Ms Mist, a qualified rehabilitation instructor, worked on two different exercise programmes for patients known as phase 3 and phase 4. In January 2014 it was decided to award the contract to provide the phase 3 service on which she spent 80 per cent of her time to another provider.
After resigning in April 2014, she lodged a claim for constructive unfair dismissal, unfair dismissal under the Transfer of Undertakings (Protection of Employment Regulations) 2006 (TUPE) and a failure to inform and consult under Regulation 15 of TUPE.
Although she only named her original employer on the claim form (ET1), she made clear that she considered that TUPE applied and identified Derby Community Health Services (DCHS) as the entity that had won the tender to provide phase 3. However, she did not name them as the second respondent on the ET1. She later applied to add them as a respondent on 1 September 2014.
At a case management preliminary hearing the employment judge allowed Ms Mist’s application to add DCHS as a respondent. DCHS argued that the tribunal did not have jurisdiction to hear her claim because she was out of time. In addition, as it did not start to provide the phase 3 service until June 2014, she was not employed immediately before the transfer and her employment had not transferred over to them.

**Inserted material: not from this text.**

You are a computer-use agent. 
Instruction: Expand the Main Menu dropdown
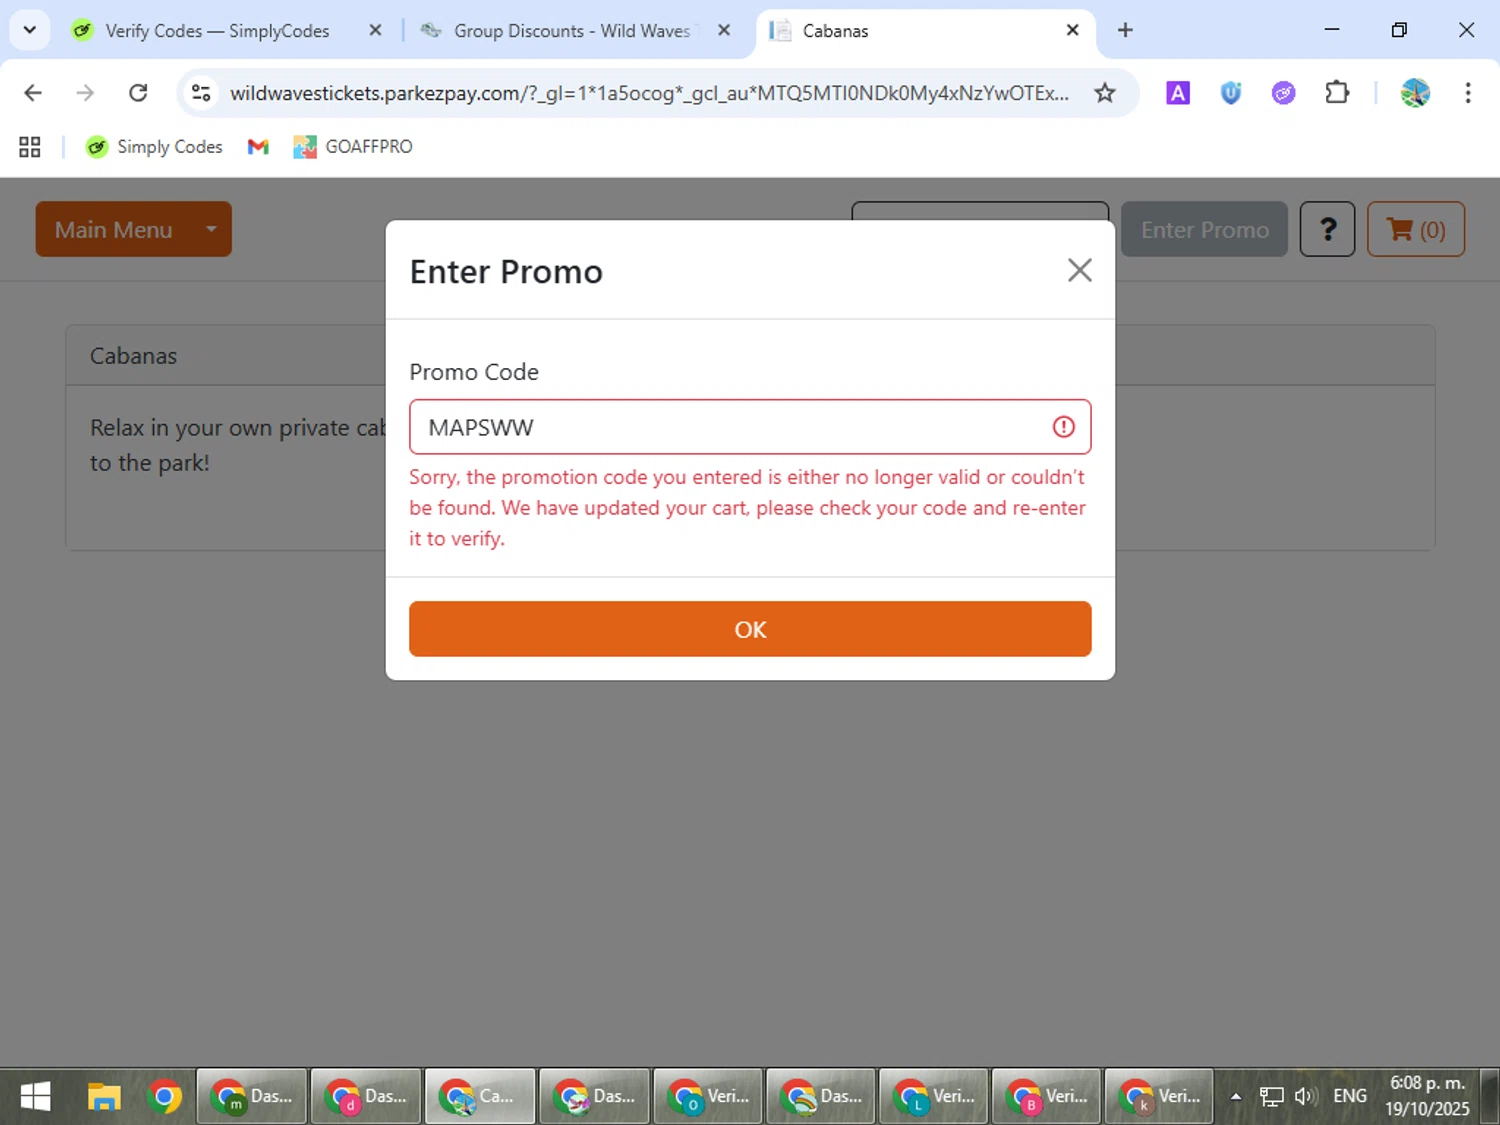133,229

The tribunal held that there had been a relevant transfer to DCHS, but did not determine the date of the transfer due to a lack of evidence. However, it struck out her claims. It found that there was no good reason for the delay. In terms of balancing the injustice and hardship of allowing the amendment against the hardship and injustice of refusing it the tribunal considered that DCHS would be faced with defending her claim and being responsible for the actions of the first respondent.
Ms Mist appealed that the tribunal had not assessed the balance of hardship properly among other things. DCHS cross-appealed against the tribunal’s decision to allow the amendment.
The EAT allowed Ms Mist’s appeal on the basis that the tribunal had not properly applied the injustice and hardship test. In particular, the prejudice to Ms Mist was greater because she would be denied the right to bring a claim against the transferee whereas the community trust would just be prevented from arguing a time limit point.
The EAT also rejected the community trust’s argument that Ms Mist’s claim should be rejected because there was a difference in the name on the EC Certificate (where the employer was named as the Royal Derby Hospital) and the ET1 (where the employer was named as Derby Hospitals NHS Foundation Trust). In doing so the EAT held that the tribunal was entitled to treat the difference as a minor one and there was no strict requirement to give the full legal title. The EAT also held that there was no need for Ms Mist to commence early conciliation against the second respondent as that could be dealt with by way of amendment.
The appeal was allowed on the basis that the tribunal had failed to determine the date of the transfer and whether Ms Mist was immediately employed before the transfer.
With regard to the conciliation point, the EAT relied on the decision in Science Warehouse Ltd v Mills (weekly LELR 454), in which it was held that claimants do not have to go through the process again when they want to add another claim that relates to an existing one. As there was no difference between joining a respondent and adding a new claim for these purposes, there was no need for Ms Mist to go through the conciliation process again.